2024.2.1

対外戦略の見直し  ---必要でも困難な国内回帰---

            名古屋大学  客員教授  経済学博士  

世界の各地では小競り合いが耐えたことはない。しかし戦争になり、関係する多くの国を巻き込む事態は近年なかった。平和な時代が続き、それを前提として経済活動が行われてきた。すなわち世界的な交流が活発になり、より効率的な経済を目指して世界中で自由な取引が促進され、その恩恵をわれわれは満喫している。安定した世界情勢が長く続いたため、それが当然のことと考えているように思われる。

長く続いた国際化には段階があった。海外への輸出の開拓に始まり、海外の生産拠点の選択から、現地における生産体制の確立という極めて困難な道を切り開いていった。そして、さらに現地でできる製品の質を向上させていった。その結果として、東南アジアを中心とした各国で生産される優秀な製品や部品を我が国へも輸入することができるようになり、我が国は今日の効率的な生産、流通体制を確立してきた。

しかし今や長年にわたる努力の成果としての仕組みを見直すことが必要になってきた。経済活動の基礎となる社会の安全性、安定性を考えれば、生産体制の国内への回帰を考えざるを得ないからである。

それは国内の生産体制を何十年か前に戻せば良いだけのことである。

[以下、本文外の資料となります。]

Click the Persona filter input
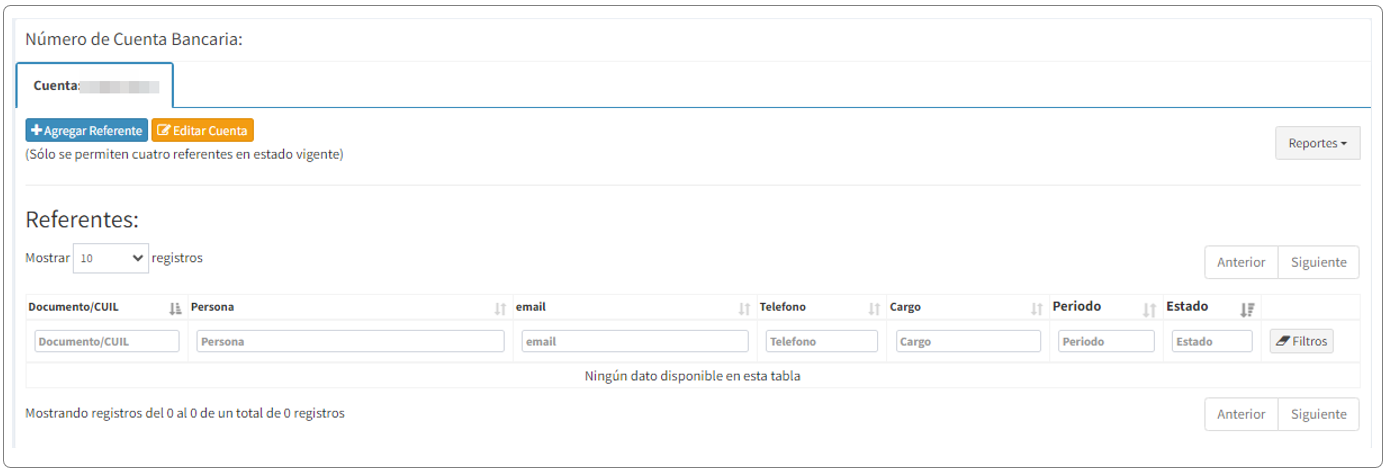The width and height of the screenshot is (1390, 475). click(350, 342)
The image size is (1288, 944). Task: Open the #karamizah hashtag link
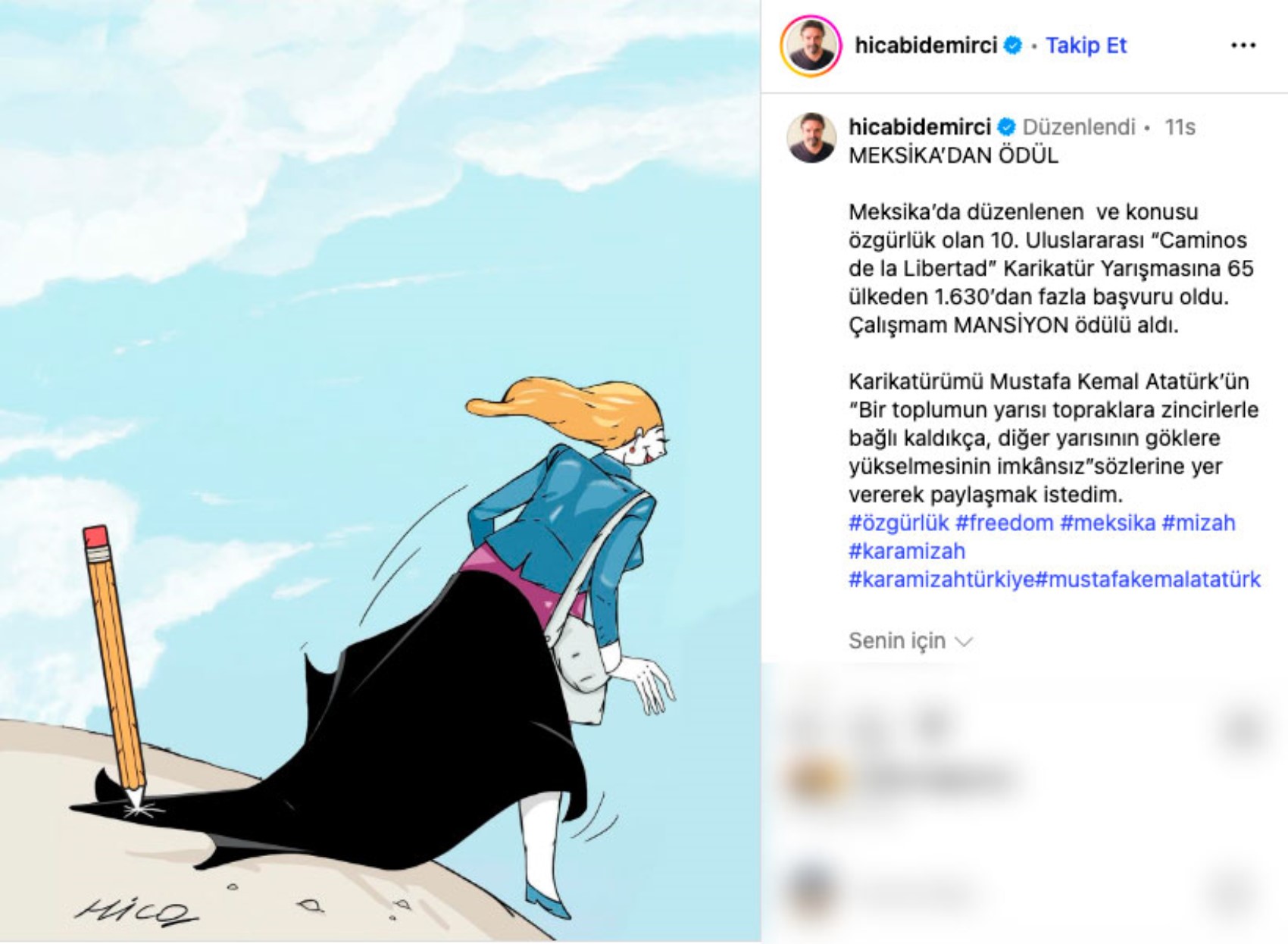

ところが、この間に我が国の生産力が徐々に劣化していて、それを立て直すのは容易なことではない。

われわれが作り上げた強大な生産力の結果として、膨大な供給過剰に悩まされてきたからである。長年にわたりデフレ脱却のために力を注いできた。高品質の製品を大量に作り、国内では製品が溢れている。各種の製品を海外へ大量に輸出して、わが国は世界最大の大金持ち国になっている。

もはや残業までして働くことは歓迎されないどころか指弾されるように変わってきた。働く時間を削減して、それを人々が自分の生活を楽しむために使うことが推奨されている。国民がより多く使うことによって、有り余るモノを減らしてデフレ圧力を弱め、景気を良くしたいためである。

国民の資質を変えることは容易なことではない。勤勉に仕事に励むことの重要性については、われわれが長い歴史の中で培ってきたものである。近年それを変えるために国中が逆の努力を続けてきた。その成果が現れ始めた。一旦動き始めると、その方向は変わることなく今後も続くであろう。その結果として、国民が地道な仕事に打ち込むことは、一層難しくなっていくと思われる。

いつの間にか海外との資質の格差が縮まっただけではなく、逆転してきているのではなかろうか。このままでは国内回帰を目指すことは極めて難しいと思われる。